A triple killer from Co Armagh who died in jail of septicaemia had refused outside medical treatment, a report revealed today.

Killer 'refused medical treatment'

A triple killer from Co Armagh who died in jail of septicaemia had refused outside medical treatment, a report revealed today.

As well as not attending important medical appointments, Mark Maginnis's poor management of his diabetes - first diagnosed when he was just nine years old - had a detrimental impact on his health, according to a prison ombudsman investigation.

His death in Maghaberry Prison in October 2010 after a sudden deterioration in his condition was consistent with septicaemia due to infection of foot ulcers.

Maginnis, 40, from Portadown, once refused to provide a drug sample and self harmed on occasions. At times he suffered from low mood and anxiety and worried about the long-term consequences of his illness, the report said.
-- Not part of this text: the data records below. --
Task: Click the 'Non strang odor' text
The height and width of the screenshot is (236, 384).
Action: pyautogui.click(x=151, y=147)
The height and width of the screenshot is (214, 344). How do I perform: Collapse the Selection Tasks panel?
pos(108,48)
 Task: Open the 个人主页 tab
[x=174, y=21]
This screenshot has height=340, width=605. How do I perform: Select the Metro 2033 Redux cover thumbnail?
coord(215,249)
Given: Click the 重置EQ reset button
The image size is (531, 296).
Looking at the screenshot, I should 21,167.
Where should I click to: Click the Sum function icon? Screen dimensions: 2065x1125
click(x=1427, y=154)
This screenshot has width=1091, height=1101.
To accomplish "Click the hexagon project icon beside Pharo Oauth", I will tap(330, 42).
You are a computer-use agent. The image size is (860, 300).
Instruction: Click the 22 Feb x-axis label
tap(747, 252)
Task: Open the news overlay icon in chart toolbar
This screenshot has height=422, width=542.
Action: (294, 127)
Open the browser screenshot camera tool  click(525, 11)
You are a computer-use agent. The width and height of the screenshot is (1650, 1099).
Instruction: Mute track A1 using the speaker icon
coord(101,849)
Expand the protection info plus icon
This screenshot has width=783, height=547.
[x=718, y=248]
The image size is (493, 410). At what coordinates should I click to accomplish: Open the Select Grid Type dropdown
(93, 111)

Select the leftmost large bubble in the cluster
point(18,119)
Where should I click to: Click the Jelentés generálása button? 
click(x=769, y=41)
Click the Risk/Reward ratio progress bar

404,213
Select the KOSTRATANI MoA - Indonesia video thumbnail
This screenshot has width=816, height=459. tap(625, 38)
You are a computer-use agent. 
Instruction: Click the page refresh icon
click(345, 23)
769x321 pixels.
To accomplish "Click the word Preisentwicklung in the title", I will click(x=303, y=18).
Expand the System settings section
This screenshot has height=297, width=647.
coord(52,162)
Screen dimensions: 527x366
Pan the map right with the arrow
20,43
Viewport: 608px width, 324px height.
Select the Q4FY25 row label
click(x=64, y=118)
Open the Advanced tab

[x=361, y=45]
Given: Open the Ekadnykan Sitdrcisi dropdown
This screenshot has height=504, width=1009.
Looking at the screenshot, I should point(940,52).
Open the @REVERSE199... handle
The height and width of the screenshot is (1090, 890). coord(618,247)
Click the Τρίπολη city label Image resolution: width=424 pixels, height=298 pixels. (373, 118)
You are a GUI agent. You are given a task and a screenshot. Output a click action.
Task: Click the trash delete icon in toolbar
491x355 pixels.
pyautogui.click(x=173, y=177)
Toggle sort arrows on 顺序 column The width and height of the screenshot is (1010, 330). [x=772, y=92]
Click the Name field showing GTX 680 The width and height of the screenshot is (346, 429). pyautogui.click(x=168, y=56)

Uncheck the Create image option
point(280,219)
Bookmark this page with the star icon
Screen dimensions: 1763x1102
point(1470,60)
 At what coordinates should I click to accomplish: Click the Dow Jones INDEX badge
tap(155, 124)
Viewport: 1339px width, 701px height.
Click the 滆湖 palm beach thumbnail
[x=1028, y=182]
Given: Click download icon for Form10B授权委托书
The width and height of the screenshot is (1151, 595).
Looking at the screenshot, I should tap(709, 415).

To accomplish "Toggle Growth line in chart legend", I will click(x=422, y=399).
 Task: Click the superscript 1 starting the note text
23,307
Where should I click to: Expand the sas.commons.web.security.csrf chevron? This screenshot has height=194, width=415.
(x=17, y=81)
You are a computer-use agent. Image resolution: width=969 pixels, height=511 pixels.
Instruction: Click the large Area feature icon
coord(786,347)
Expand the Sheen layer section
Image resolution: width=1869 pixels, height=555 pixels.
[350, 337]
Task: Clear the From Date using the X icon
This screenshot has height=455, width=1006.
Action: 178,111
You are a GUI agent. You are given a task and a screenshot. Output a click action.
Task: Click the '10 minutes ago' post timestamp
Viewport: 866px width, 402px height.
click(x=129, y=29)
He overdosed in March 2007.

Pauline McCabe, the Ombudsman, said his death was not expected. She added: "There were quite complex reasons why Mr Maginnis may not have co-operated with his care, one of which was that after more than 19 years in prison he found the outside world quite daunting when he needed to attend hospital."

Maginnis was jailed for life in 1992 after he was convicted of the murder of his 47-year-old father, RUC Constable Alfred Maginnis, and the murders of his lover Sandra Brown (aged 29) and her husband Jeffrey (aged 30) on April 30, 1991.

He was aged 20 at the time of the killings. He shot all three at close range with his father's police-issue revolver. He killed his father at the family's home at Five Acres, off the Gilford Road, Portadown, before driving a short distance to shoot the Browns at their house in Kensington Park.

After the murders Maginnis returned to his family home to reload the gun and collect money before driving to Larne, where he was later arrested after a high-speed car chase.

During his trial the court was told that he had carried out the murders because he had heard from his father that his lover Mrs Brown had made an offensive remark about him.

He got into a row with his father before shooting him in the chest. As his father lay injured on the ground asking for a doctor he shot him in the head.

At his trial a QC described him as being "absolutely deranged" and said that when he was aged just 16 he had pointed a shotgun at his mother and threatened to "blow her away".

Maginnis's mother Anne wept as he was jailed for life for the three killings. A statement after he died said she forgave him.

Mrs McCabe's report will be examined by the Northern Ireland Prison Service and the South Eastern Health and Social Care Trust.

She said: "Whilst Mr Maginnis's overall care was found to be consistent with that he would have received in the community, a small number of concerns were identified, particularly in respect of the prison service's response to his difficulty in providing samples for drugs testing for medical reasons."